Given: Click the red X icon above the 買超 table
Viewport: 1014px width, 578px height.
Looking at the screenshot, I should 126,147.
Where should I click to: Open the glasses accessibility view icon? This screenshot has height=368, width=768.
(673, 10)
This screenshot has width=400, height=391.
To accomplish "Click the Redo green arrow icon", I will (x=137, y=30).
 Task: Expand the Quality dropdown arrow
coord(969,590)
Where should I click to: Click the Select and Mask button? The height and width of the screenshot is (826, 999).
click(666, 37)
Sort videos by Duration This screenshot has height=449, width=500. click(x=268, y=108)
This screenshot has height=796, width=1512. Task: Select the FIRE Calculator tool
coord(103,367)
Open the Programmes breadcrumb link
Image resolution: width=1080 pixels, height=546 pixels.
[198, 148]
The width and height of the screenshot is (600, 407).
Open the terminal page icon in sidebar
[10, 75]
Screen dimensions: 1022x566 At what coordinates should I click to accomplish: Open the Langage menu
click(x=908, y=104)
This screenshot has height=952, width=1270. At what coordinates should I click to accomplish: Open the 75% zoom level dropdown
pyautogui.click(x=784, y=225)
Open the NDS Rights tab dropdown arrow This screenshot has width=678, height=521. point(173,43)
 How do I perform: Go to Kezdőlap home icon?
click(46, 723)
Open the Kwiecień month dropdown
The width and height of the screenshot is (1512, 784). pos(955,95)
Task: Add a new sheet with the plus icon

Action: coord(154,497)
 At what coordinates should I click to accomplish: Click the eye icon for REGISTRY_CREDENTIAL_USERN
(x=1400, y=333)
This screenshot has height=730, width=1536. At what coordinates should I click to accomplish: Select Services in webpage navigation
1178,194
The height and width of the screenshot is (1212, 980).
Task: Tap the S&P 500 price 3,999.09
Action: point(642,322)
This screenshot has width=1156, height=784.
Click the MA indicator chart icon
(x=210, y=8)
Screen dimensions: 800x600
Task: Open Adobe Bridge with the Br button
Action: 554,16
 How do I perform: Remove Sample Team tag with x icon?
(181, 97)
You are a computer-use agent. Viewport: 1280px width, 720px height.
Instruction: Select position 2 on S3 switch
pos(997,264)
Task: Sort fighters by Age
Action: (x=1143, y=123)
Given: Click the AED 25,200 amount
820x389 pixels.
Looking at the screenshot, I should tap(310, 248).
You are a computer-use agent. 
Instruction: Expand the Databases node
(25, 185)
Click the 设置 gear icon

+===+

The problem - Could you write out, word for word, the lines of the records above, starting at the line that contains "You are a computer-use agent. Viewport: 1280px" and ending at the last line of the records?

Task output -
You are a computer-use agent. Viewport: 1280px width, 720px height.
Instruction: Select position 2 on S3 switch
pos(997,264)
Task: Sort fighters by Age
Action: (x=1143, y=123)
Given: Click the AED 25,200 amount
820x389 pixels.
Looking at the screenshot, I should tap(310, 248).
You are a computer-use agent. 
Instruction: Expand the Databases node
(25, 185)
Click the 设置 gear icon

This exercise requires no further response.